[WRITTEN TASK 1]:
Collect every line in the entries below that contains the word "page", treating case as significant.

[PASSAGE SHOWN]:
%%
R: Nonparametric density estimation with differential...

DE.FEM {fdaPDE}

R Documentation

Nonparametric density estimation with differential regularization

Description

This function implements a nonparametric density estimation method with differential regularization (given by the square root of the L2 norm of the laplacian of the density function), when points are located over a planar mesh. The computation relies only on the C++ implementation of the algorithm.

Usage

DE.FEM(data, FEMbasis, lambda, scaling=NULL, fvec=NULL, heatStep=0.1, heatIter=500,
       stepProposals=NULL,tol1=1e-4, tol2=0, print=FALSE, nfolds=NULL,
       nsimulations=500, step_method="Fixed_Step", direction_method="BFGS",
       preprocess_method="NoCrossValidation", search = "tree", inference = FALSE)

Arguments

`data`	A matrix of dimensions #observations-by-ndim. Data are locations: each row corresponds to one point, the first column corresponds to the `x`-coordinates, the second column corresponds to the `y`-coordinates and, if ndim=3, the third column corresponds to the `z`-coordinates.
`FEMbasis`	A `FEMbasis` object describing the Finite Element basis, as created by `create.FEM.basis`.
`lambda`	A scalar or vector of smoothing parameters. If it is a vector, the optimal smoothing parameter is chosen with a `k`-fold cross-validation procedure based on the L2 norm.
`scaling`	A positive factor needed to scale the smoothing parameter in the construction of confidence intervals. If the scaling is not specified, it is automatically set as the square root of the number of observations.
%%
[DATA TO PROCESS]:
%%
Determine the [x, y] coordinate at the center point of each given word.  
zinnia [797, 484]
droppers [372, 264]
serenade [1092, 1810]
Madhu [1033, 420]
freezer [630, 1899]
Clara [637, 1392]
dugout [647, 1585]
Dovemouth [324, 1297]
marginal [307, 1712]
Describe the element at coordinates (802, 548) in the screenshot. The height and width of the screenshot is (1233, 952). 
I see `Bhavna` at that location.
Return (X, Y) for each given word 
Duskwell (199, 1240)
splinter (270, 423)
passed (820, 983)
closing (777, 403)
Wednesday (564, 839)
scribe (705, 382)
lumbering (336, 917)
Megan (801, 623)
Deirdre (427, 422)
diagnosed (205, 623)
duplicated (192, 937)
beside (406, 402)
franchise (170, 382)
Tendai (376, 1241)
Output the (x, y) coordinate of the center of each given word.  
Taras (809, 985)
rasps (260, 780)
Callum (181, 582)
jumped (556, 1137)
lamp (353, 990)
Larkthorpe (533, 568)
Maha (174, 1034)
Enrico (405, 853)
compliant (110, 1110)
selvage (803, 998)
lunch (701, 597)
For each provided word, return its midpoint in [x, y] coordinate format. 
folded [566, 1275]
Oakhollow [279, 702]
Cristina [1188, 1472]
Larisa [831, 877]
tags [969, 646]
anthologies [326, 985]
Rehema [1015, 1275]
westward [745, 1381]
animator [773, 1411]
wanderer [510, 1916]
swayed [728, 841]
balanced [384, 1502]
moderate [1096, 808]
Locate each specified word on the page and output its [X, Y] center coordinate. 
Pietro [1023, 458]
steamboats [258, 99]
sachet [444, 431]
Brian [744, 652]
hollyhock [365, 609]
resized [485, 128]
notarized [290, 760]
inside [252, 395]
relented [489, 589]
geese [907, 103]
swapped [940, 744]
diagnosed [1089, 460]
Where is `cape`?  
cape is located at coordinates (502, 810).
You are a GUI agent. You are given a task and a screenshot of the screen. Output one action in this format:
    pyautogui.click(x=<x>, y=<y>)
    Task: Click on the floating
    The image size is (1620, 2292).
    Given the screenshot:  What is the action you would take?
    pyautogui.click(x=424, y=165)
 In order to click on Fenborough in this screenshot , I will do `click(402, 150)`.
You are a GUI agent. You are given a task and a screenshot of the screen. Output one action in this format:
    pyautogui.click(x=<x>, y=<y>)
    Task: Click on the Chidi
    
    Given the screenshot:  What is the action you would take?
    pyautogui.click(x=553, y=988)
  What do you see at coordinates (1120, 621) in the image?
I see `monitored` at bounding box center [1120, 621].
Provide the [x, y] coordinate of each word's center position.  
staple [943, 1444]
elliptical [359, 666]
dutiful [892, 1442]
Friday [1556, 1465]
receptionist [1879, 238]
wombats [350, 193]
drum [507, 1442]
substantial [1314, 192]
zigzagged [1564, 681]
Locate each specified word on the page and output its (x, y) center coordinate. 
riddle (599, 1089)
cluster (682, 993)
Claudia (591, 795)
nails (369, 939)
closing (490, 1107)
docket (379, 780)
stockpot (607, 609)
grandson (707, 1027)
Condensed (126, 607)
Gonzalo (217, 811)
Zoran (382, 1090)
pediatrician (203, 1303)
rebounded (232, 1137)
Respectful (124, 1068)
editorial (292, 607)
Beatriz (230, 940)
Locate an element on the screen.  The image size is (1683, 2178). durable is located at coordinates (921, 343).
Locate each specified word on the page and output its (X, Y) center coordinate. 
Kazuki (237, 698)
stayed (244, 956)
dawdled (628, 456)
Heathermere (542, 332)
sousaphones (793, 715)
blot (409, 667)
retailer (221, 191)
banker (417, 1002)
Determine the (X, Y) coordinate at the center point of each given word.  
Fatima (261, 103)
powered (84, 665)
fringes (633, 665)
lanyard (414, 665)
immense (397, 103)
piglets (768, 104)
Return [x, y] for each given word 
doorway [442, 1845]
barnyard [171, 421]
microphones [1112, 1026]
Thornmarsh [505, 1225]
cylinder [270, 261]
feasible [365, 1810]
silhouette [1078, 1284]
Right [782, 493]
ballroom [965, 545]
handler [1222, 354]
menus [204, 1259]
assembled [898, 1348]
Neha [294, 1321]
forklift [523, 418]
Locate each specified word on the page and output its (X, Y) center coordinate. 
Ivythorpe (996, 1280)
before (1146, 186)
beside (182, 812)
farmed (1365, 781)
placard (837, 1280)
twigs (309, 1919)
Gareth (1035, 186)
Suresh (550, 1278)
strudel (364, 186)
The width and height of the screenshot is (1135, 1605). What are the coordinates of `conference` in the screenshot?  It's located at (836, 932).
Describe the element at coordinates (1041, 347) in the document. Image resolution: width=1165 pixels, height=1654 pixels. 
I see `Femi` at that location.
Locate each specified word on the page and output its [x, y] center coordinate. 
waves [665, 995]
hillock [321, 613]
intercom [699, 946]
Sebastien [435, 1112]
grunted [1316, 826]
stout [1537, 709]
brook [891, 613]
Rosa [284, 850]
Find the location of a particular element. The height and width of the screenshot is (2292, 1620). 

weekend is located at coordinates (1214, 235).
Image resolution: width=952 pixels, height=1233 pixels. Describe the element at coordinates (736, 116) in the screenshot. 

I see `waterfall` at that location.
%%
[WRITTEN TASK 2]:
Echo the DE.FEM documentation verbatim, beginning at the words "R Documentation" and stopping after "inference = FALSE)".

[RIGHT ANSWER 1]:
Locate each specified word on the page and output its [X, Y] center coordinate. 
Locate each specified word on the page and output its (x, y) center coordinate. 
Locate each specified word on the page and output its (X, Y) center coordinate. 
Locate each specified word on the page and output its (X, Y) center coordinate. 
Locate each specified word on the page and output its [x, y] center coordinate. 

[RIGHT ANSWER 2]:
R Documentation

Nonparametric density estimation with differential regularization

Description

This function implements a nonparametric density estimation method with differential regularization (given by the square root of the L2 norm of the laplacian of the density function), when points are located over a planar mesh. The computation relies only on the C++ implementation of the algorithm.

Usage

DE.FEM(data, FEMbasis, lambda, scaling=NULL, fvec=NULL, heatStep=0.1, heatIter=500,
       stepProposals=NULL,tol1=1e-4, tol2=0, print=FALSE, nfolds=NULL,
       nsimulations=500, step_method="Fixed_Step", direction_method="BFGS",
       preprocess_method="NoCrossValidation", search = "tree", inference = FALSE)